FCC chairman Pai admits to Russian interference during the public comment period on net neutrality
Back in September, the New York Times filed a Freedom of Information Act (FOIA) suit against the FCC. The newspaper was seeking documents that would allegedly show how the Russians flooded the FCC website with fake responses during the period when the agency requested public comments on its plan to repeal net neutrality. The FCC refused to hand over the information sought by the newspaper, leading to the suit.
For those unfamiliar with net neutrality, the Obama-era rules were designed to prevent content streamers from paying ISPs and wireless providers for a faster connection to the public. In other words, net neutrality makes sure that all content streams are treated the same.
By the time Trump appointee Ajit Pai became FCC chairman, the balance of power in the agency swung to the right from the left and the FCC voted to repeal net neutrality. The agency sought comments from the public and a record 21 million letters were received. 90% of them were reportedly form letters that all said the same thing, and millions of other comments were deemed to be suspicious. According to a report published on Wednesday, after eliminating the comments believed to have come from Russian and other illegitimate sources, nearly 100% of the public comments were in favor of keeping net neutrality. Nonetheless, the rules were removed from the FCC books in June.
The FCC continues to refuse to hand over the pertinent documents to the Times, refusing again to do so as recently as last week. In a statement, Jessica Rosenworcel, the only Democrat on the FCC, wondered what the FCC is hiding.

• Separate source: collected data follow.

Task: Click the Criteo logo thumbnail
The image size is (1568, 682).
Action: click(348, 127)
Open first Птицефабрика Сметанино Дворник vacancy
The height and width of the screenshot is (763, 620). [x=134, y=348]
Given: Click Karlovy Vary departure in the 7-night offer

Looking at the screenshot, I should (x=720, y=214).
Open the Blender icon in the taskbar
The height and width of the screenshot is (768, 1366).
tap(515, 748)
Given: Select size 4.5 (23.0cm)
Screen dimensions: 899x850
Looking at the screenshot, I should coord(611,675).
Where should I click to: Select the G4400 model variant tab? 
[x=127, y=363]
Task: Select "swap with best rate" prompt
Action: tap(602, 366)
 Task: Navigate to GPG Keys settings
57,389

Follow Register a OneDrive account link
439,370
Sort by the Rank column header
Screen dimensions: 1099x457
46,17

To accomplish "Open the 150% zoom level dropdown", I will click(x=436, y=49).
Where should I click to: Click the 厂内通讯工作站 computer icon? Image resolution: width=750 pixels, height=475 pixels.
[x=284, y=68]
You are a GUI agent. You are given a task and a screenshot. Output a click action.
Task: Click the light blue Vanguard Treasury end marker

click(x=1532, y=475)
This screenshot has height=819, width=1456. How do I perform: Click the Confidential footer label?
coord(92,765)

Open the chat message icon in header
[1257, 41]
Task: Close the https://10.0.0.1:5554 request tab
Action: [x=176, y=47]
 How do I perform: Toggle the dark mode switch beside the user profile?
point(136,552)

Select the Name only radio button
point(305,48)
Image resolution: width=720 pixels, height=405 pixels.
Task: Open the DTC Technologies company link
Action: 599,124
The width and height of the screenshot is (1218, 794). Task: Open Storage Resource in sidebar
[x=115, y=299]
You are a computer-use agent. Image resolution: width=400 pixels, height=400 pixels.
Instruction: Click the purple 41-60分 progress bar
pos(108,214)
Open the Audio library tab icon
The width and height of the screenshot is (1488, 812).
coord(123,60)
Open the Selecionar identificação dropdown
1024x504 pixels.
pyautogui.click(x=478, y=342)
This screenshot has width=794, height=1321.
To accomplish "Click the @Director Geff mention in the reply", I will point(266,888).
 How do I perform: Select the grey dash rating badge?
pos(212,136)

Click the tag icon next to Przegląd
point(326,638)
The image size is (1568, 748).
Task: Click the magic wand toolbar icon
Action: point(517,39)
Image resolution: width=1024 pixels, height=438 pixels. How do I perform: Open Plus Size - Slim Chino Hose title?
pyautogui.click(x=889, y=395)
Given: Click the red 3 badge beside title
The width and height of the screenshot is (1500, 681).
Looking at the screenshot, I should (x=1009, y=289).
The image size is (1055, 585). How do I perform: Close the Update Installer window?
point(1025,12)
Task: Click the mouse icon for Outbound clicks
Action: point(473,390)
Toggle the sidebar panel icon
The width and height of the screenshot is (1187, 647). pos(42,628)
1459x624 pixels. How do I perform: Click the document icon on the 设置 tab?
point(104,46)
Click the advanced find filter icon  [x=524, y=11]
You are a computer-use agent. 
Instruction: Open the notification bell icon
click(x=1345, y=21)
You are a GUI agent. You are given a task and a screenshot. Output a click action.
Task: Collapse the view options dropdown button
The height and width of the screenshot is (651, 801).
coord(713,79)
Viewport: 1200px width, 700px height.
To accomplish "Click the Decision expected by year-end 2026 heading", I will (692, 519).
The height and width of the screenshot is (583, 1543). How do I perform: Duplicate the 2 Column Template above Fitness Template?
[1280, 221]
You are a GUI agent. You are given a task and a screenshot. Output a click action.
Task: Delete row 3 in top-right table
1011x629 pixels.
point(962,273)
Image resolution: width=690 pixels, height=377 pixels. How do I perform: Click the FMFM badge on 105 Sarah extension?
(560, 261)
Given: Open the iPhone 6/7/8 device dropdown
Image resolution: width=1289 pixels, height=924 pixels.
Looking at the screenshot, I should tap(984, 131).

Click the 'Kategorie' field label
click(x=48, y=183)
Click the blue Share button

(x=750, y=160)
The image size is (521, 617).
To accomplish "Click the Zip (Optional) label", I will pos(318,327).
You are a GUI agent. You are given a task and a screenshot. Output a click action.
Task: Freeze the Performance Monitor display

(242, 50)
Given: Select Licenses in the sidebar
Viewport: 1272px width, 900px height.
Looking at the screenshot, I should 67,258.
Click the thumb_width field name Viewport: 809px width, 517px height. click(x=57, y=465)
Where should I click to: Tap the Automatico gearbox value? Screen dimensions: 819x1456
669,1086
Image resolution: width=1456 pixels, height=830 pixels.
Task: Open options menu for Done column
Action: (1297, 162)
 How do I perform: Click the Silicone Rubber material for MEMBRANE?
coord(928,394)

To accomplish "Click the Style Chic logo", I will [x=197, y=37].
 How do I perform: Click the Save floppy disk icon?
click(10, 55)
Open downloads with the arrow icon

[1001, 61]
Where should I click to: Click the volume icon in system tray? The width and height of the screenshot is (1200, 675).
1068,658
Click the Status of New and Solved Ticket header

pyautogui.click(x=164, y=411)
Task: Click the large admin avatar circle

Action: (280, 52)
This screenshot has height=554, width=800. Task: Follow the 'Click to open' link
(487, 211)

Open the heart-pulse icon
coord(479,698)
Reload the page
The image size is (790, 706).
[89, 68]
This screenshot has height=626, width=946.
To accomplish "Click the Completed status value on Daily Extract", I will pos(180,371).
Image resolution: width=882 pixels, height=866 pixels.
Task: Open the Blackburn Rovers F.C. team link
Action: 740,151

You see this every clearly in the FCC’s net neutrality proceeding. Last year, when the agency made the misguided decision to roll back its net neutrality rules, it did so based on a public record littered with problems. While millions of Americans sought to inform the FCC process by filing comments and sharing their deeply-held opinions about internet openness, millions of other filings in the net neutrality docket appear to be the product of fraud. As many as nine and a half million people had their identities stolen and used to file fake comments, which is a crime under both federal and state laws. Nearly eight million comments were filed from e-mail domains associated with FakeMailGenerator.com. On top of this, roughly half a million comments were filed from Russian e-mail addresses.
Something here is rotten—and it’s time for the FCC to come clean. Regrettably, this agency will not do this on its own. So it falls to those who seek to investigate from outside its walls. To this end, two journalists—from the New York Times and BuzzFeed News—sought to obtain records related to the FCC’s net neutrality record, pursuant to the Freedom of Information Act. With this information, they will have the material they need to review where this fraud in our public record came from, assess who could have orchestrated it, and identify who could have paid for it to occur."-Jessica Rosenworcel, commissioner, FCC
Pai's comments are also on the record. He did say that it is a fact that 500,000 comments submitted to the FCC came from Russian email addresses, along with the 8 million aforementioned comments that came from email domains related to FakeMailGenerator.com. But Pai says that the Russian comments and those from fake email domains all support net neutrality. That claim may or may not be true. Instead of questioning how so many phony form letters and emails ended up accepted by the FCC, his statement talks about Commissioner Rosenworcel's "now-standard overheated rhetoric about net neutrality."
But Commissioner Rosenworcel might have a valid point. What is the FCC hiding? If Chairman Pai's statement about how the Russian emails and other suspicious comments support net neutrality was the truth, you'd think he'd be the first to give the Times access to the documents that they seek.